## BEGIN SELECTED TEXT
People to Watch 2017

Bernd Mohr
General Chair
SC17

Bernd Mohr started to design and develop tools for performance analysis of parallel programs already with his diploma thesis (1987) at the University of Erlangen in Germany, and continued this in his Ph.D. work (1987 to 1992).  During a three year Postdoc position at the University of Oregon, Eugene, he designed and implemented the original TAU performance analysis framework. Since 1996 he has been a senior scientist at Forschungszentrum Jülich, Gemany’s largest multidisciplinary research center and home of Europe’s most parallel HPC system, a 28-rack BlueGene/Q. Since 2000, he is the team leader for the group “Programming Environments and Performance Optimization”. Besides being responsible for user support and training in regard to performance tools at the Jülich Supercomputing Centre (JSC), he is leading the Scalasca and Score-P performance tools efforts in Jülich. Since 2007, he also serves as deputy head for the JSC division “Application support”. He is an active member in the International Exascale Software Project (IESP/BDEC) and work package leader in the European (EESI2) and Jülich (EIC, ECL) Exascale efforts. For the SC and ISC Conference series, he serves on the Steering Committee. He is the author of several dozen conference and journal articles about performance analysis and tuning of parallel programs.

HPCwire: Congratulations on being named General Chair for SC17! As the first SC General Chair from outside the US, what perspective will you be bringing to the role?

Bernd Mohr: Thank you! Since people travel from all over the globe to come to a SC conference, one of our goals is to make certain that SC17 feels truly international. While SC is organized in a different US city every year, from the start it has been THE event where people from around the globe come together to network and to learn about the latest advancements in HPC, networking, data analytics and storage. The percentage of international attendees has steadily grown over the years and is now more than 25%. Within the SC committees, the percentage is even higher; over a third of our volunteers are from outside the US.
## END SELECTED TEXT
## BEGIN ENTRIES
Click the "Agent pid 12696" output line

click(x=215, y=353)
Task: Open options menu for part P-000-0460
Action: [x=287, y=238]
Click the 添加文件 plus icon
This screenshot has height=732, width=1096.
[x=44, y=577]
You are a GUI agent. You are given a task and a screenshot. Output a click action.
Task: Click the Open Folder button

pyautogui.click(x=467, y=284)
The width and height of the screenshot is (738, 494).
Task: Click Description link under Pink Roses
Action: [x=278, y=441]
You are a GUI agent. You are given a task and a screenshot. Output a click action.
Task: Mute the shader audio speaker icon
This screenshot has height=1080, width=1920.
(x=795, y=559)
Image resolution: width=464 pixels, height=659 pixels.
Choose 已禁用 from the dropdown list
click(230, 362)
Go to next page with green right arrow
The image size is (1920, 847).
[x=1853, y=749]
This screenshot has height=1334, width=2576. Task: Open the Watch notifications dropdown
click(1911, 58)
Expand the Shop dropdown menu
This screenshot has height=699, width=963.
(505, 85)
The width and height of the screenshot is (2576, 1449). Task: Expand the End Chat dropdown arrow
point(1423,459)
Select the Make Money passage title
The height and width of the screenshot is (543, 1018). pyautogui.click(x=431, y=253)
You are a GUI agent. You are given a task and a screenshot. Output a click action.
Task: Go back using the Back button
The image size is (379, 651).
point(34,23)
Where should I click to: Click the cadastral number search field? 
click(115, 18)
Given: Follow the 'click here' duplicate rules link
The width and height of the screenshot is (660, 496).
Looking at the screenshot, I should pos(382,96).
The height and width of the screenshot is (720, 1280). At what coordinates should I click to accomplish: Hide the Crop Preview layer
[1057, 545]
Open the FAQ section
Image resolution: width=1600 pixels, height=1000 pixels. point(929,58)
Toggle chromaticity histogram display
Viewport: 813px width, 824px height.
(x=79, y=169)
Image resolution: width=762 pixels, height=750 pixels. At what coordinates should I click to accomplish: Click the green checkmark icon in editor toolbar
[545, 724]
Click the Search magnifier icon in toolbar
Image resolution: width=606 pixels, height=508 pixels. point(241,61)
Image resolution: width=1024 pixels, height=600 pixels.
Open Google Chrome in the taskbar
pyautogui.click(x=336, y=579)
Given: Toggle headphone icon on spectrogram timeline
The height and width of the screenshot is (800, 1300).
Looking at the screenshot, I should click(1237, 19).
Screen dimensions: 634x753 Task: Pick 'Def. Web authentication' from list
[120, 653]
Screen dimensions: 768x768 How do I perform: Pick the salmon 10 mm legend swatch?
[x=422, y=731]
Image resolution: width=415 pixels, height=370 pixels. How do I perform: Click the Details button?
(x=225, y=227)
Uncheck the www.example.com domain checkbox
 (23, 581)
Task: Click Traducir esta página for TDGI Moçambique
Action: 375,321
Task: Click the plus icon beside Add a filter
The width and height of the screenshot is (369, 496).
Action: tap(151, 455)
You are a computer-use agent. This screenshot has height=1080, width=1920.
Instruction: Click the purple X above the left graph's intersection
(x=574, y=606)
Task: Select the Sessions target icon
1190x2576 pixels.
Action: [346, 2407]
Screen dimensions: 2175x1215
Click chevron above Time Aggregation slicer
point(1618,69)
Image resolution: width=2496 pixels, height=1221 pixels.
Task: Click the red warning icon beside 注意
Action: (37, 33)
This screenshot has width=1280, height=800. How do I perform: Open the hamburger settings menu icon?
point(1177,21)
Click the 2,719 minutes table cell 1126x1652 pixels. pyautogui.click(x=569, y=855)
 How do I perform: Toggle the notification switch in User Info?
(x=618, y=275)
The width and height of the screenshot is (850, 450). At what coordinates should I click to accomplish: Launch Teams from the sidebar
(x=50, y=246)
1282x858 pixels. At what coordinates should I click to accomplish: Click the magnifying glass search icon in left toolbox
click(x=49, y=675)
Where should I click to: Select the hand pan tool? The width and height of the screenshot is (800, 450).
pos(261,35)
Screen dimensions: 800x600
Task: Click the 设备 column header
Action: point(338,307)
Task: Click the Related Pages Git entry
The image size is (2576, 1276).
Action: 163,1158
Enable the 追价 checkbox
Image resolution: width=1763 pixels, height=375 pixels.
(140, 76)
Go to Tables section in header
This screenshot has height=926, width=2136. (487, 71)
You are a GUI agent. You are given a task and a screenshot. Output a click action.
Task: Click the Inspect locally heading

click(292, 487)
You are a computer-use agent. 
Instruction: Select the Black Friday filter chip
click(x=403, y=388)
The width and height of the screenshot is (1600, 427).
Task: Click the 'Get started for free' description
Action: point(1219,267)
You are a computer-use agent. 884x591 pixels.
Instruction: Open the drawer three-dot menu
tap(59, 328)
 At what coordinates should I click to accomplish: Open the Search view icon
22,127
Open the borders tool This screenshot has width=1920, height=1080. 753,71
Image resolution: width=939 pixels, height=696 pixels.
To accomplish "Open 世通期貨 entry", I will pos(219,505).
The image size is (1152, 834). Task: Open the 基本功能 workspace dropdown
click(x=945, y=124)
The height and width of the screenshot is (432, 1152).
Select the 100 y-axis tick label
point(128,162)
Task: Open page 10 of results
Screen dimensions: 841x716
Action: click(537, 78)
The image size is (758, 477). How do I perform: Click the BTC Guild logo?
## END ENTRIES
- STATED TASK A:
Answer these questions using the Bernd Mohr profile:
(i) At which university did Mohr write his diploma thesis?
(ii) Since what year has he led the group "Programming Environments and Performance Optimization"?
(iii) What share of the volunteers on the SC committees come from outside the US?
- STATED TASK B: Echo the passage of the Bernd Mohr profile that begins with "HPCwire: Congratulations on being" and ends with "outside the US.", word for word.

- EXPECTED OUTPUT A:
(i) The University of Erlangen in Germany.
(ii) Since 2000.
(iii) Over a third.

- EXPECTED OUTPUT B:
HPCwire: Congratulations on being named General Chair for SC17! As the first SC General Chair from outside the US, what perspective will you be bringing to the role?

Bernd Mohr: Thank you! Since people travel from all over the globe to come to a SC conference, one of our goals is to make certain that SC17 feels truly international. While SC is organized in a different US city every year, from the start it has been THE event where people from around the globe come together to network and to learn about the latest advancements in HPC, networking, data analytics and storage. The percentage of international attendees has steadily grown over the years and is now more than 25%. Within the SC committees, the percentage is even higher; over a third of our volunteers are from outside the US.